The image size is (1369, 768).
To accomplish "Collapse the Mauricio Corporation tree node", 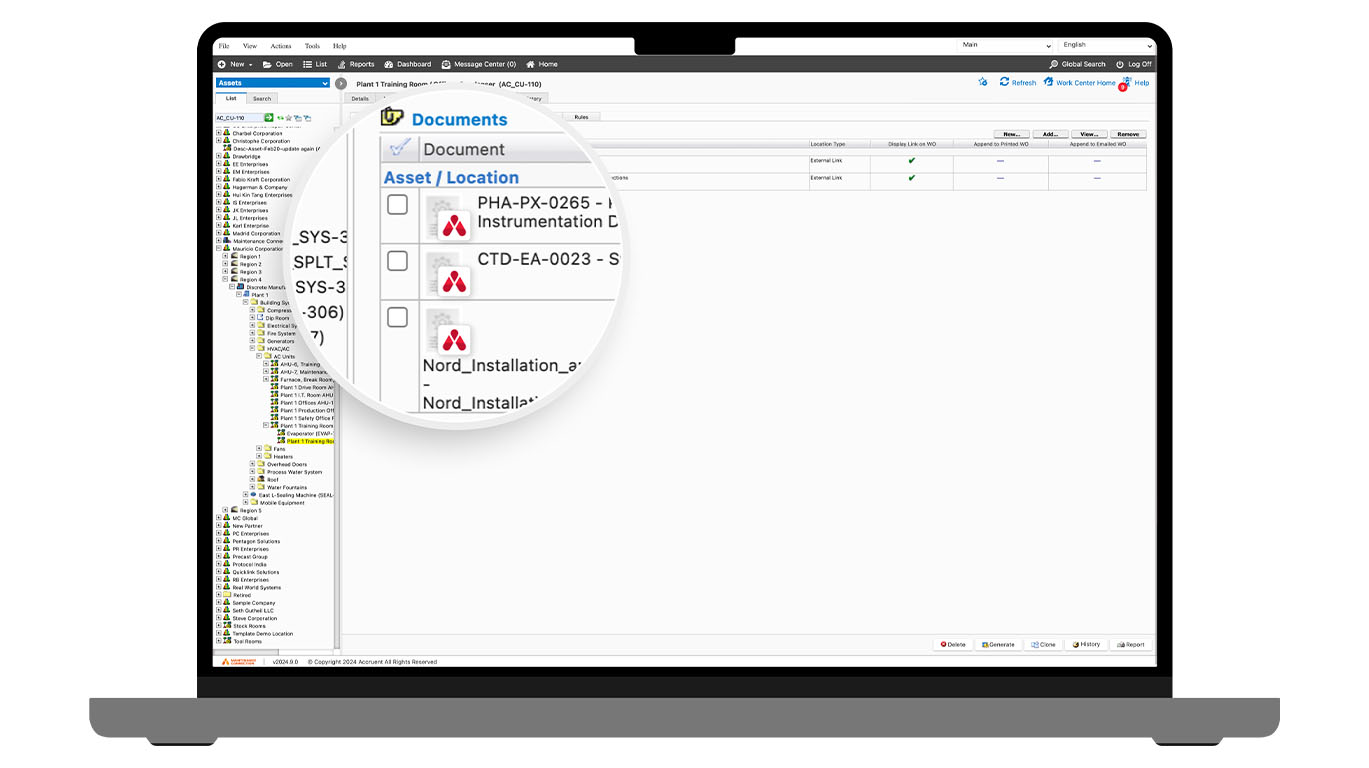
○ ○ ○
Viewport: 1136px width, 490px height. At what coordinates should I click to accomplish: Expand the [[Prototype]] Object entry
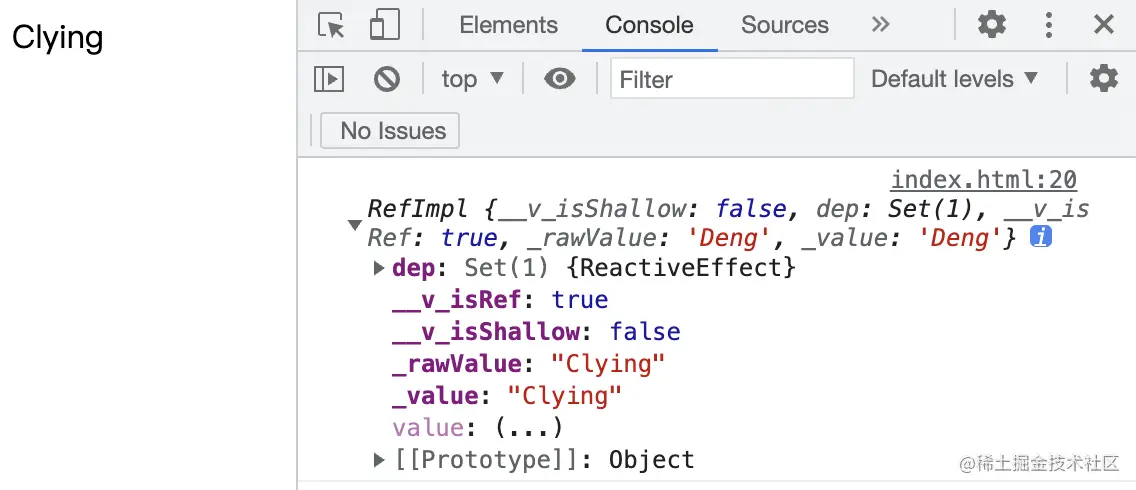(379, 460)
○ ○ ○
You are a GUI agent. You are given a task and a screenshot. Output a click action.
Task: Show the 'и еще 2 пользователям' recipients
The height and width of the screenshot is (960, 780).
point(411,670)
○ ○ ○
Write out word for word the lines above that run from the one with "The image size is (1369, 768)." to the one with "the Mauricio Corporation". Include both end lines; exclude the images.

§ Answer space
The image size is (1369, 768).
To accomplish "Collapse the Mauricio Corporation tree node", 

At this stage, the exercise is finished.